Das Eis des Kalten Krieges begann zu tauen, zwischen den nuklearen Supermächten USA und UdSSR wurden Abkommen geschlossen zur verifizierten, verlässlichen Begrenzung strategischer Arsenale. Wirtschaftliche, wissenschaftliche und kulturelle Kontakte nahmen in erfreulicher Weise zu. Obschon die Grenzen zwischen Ost und West einstweilen noch Bestand hatten, erschien es vielen Menschen leichter, sich zu begegnen. Ein Wind des Wandels und der Hoffnung erfasste das geteilte Europa.
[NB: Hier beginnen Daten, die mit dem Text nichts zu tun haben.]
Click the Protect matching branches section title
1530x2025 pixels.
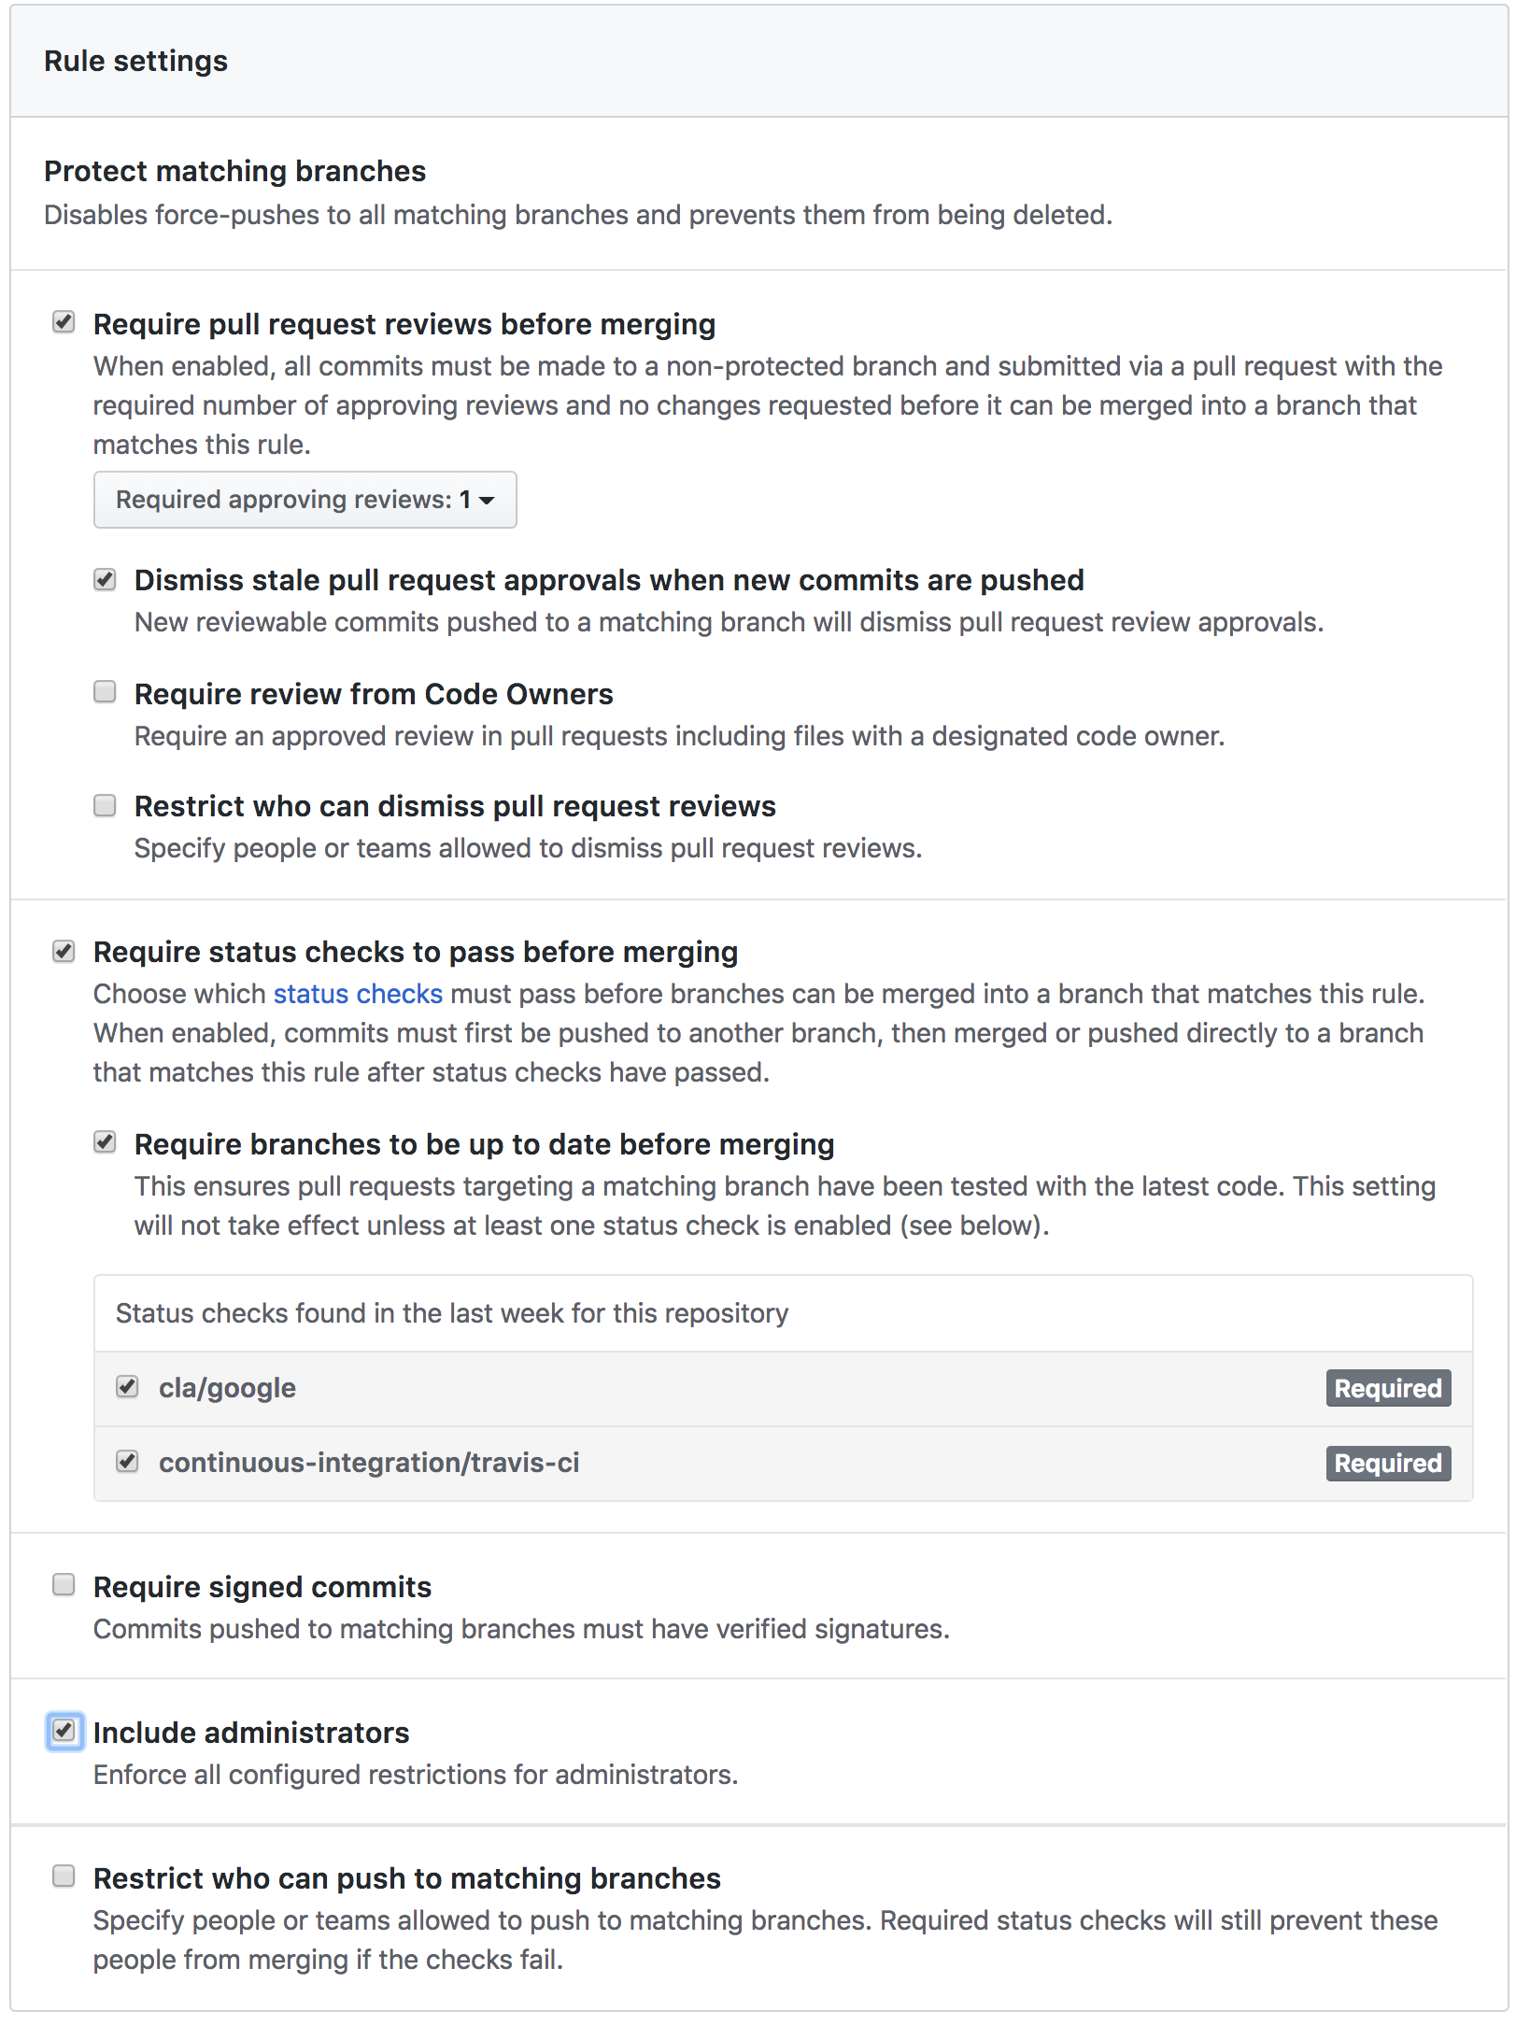[x=234, y=170]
In der Sowjetunion freilich kam die Perestroika nur mühsam voran: Handfeste, positive Ergebnisse, vor allem in der Wirtschaft und im täglichen Leben der Menschen blieben weitgehend aus. Mehr noch: die zahlreichen Versuche, die starre Planwirtschaft zu reformieren, indem man den Unternehmen größere Freiräume bot, die Menschen zu Initiative und Eigenverantwortung ermutigte, zeigte kaum positive Wirkungen. Im Gegenteil: Die Versuche, die sowjetische Kommandowirtschaft durch Einbau marktwirtschaftlicher Elemente in Schwung zu bringen, scheiterten. Das zentralistische Wirtschaftssystem erwies sich als unreformierbar. Die Folgen waren fatal: Sinkende Produktion, leere Regale.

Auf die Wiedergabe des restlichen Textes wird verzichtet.